眠れる海の人魚姫〜政略結婚のはずが、御曹司の一途な執着愛に絡め取られました〜
 両手を持ち上げて嶺人の胸元をぐいと押す。美雨の力では嶺人はびくともしなかったが、わかりやすく眉が下がった。

「……そうか。悪い、抑えが効かなかった」

 その声があまりにも自罰的なので美雨は焦って頭を横に振った。

「そうではなくて、私、その、足が……」

 嶺人が静かに美雨を見下ろす。こちらを責めるふうでもない、冬の陽だまりのような眼差しに美雨は泣きたくなった。

「ひ、開かないんです。だから……っ」
「わかった。それ以上は言わなくていい」

 詳しく説明しようとした美雨を嶺人が短く制す。涙声になった美雨の頭を引き寄せ、なだめるように額に口づけた。

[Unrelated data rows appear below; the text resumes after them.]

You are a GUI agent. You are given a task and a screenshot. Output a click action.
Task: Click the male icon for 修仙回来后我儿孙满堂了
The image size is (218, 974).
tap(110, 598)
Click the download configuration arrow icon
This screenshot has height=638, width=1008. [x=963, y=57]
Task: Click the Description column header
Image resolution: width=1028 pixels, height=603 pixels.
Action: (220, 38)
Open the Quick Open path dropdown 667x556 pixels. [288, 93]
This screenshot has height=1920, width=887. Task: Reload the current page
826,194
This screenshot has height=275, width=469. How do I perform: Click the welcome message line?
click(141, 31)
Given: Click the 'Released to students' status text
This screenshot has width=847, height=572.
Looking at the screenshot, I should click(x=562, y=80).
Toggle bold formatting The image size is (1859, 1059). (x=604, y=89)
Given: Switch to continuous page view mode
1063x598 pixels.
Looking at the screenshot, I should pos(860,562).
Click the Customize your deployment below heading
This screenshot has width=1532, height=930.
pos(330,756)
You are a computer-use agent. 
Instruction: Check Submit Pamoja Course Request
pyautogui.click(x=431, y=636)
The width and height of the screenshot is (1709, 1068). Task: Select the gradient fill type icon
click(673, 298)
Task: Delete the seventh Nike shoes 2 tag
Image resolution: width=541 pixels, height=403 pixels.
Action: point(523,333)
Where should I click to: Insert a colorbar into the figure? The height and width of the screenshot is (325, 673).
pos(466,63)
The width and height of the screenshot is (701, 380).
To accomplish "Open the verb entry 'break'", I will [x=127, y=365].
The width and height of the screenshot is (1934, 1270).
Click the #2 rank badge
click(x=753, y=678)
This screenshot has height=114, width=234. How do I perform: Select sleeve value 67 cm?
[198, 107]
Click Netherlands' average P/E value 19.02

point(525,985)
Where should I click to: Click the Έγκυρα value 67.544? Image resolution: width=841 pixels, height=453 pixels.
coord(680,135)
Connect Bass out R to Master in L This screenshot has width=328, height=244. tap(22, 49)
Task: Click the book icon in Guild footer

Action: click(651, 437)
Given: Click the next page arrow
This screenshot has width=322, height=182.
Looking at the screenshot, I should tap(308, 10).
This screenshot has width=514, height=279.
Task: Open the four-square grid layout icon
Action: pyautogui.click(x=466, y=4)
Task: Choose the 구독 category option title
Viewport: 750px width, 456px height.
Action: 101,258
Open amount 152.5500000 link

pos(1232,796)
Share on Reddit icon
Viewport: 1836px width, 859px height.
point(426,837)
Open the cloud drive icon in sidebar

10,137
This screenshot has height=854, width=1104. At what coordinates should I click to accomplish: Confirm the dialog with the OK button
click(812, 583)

「大丈夫だ。俺はそのために美雨を選んだわけではない」
「ですが、っ」

 喉の奥に込み上げてくるものを必死に飲み下す。情けなくて唇を噛んだ。せめて体だけでも差し出せたらよかったのに、美雨はそれすらできないのだ。

「他の方法でも、きっとご満足いただけます。私、何でもします。だからどうか……」

 一晩だけでも、と続けた美雨の震える肩を嶺人が両手で掴んだ。骨が軋みそうなくらい強い力だった。おそるおそる顔を上げて息を詰める。恐ろしいほどの無表情をした嶺人と目が合った。